Prof. Miriam Aukerman menyebut fenomena ini sebagai “legalized corruption” – di mana korupsi tidak lagi sembunyi-sembunyi tapi justru difasilitasi sistem, mengakibatkan normalisasi praktik nepotisme, pelemahan checks and balances, delegitimasi kritik dan oposisi, serta erosi kepercayaan publik.
INSTRUMENTALISASI HUKUM MENGHANCURKAN DEMOKRASI
Data ICW memperlihatkan periode 2019-2023 sebagai masa di mana “authoritarian legalism” mencapai puncaknya. Prof. Kim Lane Scheppele memperingatkan: “When law becomes primarily an instrument of power rather than its constraint, democracy itself is at risk.” Degradasi kualitas demokrasi, hilangnya independensi institusi, dan normalisasi praktik korupsi telah menciptakan “captured state” – negara yang dikendalikan kepentingan elit.
Prof.
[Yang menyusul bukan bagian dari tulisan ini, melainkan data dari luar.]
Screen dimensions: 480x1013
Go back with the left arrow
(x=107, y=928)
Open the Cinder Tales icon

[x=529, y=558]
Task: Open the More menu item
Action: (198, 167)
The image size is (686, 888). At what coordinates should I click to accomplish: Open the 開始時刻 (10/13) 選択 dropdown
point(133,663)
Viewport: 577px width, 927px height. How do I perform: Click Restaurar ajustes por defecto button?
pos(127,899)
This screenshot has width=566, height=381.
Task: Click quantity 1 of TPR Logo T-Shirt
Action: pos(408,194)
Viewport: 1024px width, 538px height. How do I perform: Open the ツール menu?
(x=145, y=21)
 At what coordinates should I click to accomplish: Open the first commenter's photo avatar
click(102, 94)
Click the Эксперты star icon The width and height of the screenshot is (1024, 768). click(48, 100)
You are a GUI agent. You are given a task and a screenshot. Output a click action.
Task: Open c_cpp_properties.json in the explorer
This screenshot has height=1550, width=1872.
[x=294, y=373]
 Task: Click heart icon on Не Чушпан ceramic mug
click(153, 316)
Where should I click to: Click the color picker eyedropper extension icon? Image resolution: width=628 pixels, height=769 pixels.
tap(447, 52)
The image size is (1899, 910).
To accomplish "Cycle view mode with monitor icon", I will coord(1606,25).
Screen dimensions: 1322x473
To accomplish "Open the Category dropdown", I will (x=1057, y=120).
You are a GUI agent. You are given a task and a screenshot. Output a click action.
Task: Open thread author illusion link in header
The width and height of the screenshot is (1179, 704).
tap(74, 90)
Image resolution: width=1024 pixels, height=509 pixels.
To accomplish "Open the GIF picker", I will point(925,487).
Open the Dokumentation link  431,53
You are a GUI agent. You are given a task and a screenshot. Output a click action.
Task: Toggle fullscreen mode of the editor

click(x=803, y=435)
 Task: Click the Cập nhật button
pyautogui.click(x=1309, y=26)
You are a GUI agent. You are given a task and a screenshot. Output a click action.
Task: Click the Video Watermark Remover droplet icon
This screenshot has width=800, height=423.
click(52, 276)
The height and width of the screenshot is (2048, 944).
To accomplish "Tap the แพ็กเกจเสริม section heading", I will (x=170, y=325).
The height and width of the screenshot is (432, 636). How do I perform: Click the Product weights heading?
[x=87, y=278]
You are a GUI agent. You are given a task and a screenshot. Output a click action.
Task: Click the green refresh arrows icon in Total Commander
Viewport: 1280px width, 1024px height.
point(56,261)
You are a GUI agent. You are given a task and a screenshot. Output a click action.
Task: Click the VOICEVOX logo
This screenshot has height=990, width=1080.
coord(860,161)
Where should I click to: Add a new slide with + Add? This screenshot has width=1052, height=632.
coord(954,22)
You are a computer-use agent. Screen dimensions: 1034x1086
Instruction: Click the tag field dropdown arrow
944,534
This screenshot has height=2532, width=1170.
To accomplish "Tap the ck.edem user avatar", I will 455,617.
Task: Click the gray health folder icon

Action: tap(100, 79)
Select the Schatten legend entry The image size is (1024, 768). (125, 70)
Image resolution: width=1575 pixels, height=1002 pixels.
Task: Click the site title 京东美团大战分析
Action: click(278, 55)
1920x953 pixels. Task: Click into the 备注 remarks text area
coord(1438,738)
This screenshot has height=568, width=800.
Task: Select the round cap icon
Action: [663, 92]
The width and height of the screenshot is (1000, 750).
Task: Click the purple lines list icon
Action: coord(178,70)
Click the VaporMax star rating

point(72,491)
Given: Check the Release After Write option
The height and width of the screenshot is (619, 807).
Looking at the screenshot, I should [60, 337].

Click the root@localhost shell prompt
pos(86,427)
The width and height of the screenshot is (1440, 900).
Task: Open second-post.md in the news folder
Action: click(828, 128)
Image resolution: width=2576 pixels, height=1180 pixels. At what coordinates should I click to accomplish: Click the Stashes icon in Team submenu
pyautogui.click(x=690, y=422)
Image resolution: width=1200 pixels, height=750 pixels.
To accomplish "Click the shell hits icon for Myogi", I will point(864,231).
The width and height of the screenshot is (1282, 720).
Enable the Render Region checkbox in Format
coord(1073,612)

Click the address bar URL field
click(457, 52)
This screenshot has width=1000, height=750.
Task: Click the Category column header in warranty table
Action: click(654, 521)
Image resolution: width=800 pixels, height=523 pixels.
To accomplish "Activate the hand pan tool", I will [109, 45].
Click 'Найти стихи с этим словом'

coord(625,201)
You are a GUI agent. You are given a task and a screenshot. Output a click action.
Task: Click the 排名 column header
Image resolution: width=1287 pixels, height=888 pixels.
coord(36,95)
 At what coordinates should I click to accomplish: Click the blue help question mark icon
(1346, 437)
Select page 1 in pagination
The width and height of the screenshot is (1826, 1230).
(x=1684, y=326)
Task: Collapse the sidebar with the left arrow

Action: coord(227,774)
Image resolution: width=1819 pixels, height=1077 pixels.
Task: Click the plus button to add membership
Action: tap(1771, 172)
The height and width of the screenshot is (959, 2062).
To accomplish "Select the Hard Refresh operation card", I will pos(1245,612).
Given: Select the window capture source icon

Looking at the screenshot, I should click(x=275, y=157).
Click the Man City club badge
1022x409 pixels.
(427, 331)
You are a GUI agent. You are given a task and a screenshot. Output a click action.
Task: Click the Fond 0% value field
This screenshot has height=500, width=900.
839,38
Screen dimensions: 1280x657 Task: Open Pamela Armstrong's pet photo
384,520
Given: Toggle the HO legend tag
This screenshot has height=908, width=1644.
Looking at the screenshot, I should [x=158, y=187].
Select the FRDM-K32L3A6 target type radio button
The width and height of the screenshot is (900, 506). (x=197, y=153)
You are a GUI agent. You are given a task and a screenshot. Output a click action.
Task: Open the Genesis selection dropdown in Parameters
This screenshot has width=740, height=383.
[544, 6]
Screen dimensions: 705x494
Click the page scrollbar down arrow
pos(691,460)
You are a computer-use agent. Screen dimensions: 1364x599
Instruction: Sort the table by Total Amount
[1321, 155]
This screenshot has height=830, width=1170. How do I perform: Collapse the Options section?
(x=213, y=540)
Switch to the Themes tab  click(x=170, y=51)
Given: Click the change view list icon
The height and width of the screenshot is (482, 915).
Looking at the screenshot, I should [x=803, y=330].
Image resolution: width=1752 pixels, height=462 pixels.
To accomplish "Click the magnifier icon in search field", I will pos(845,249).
Juan Linz dalam karyanya “Totalitarian and Authoritarian Regimes” menegaskan: “The most dangerous form of authoritarianism is not one that openly rejects democratic principles, but one that corrupts them from within while maintaining a democratic facade.”
Reformasi mendasar sistem hukum, penguatan independensi lembaga, pembatasan kekuasaan eksekutif, dan revitalisasi gerakan antikorupsi menjadi kebutuhan mendesak.
Seperti dikatakan Prof. Martin Krygier: “The rule of law dies not with a bang but with a whimper, through the accumulated effect of thousand small compromises.”
Pelajaran dari era Jokowi menunjukkan bahwa demokrasi bisa terancam bukan hanya dari kudeta militer, tapi juga dari erosi bertahap melalui instrumentalisasi hukum dan normalisasi korupsi yang sistemik.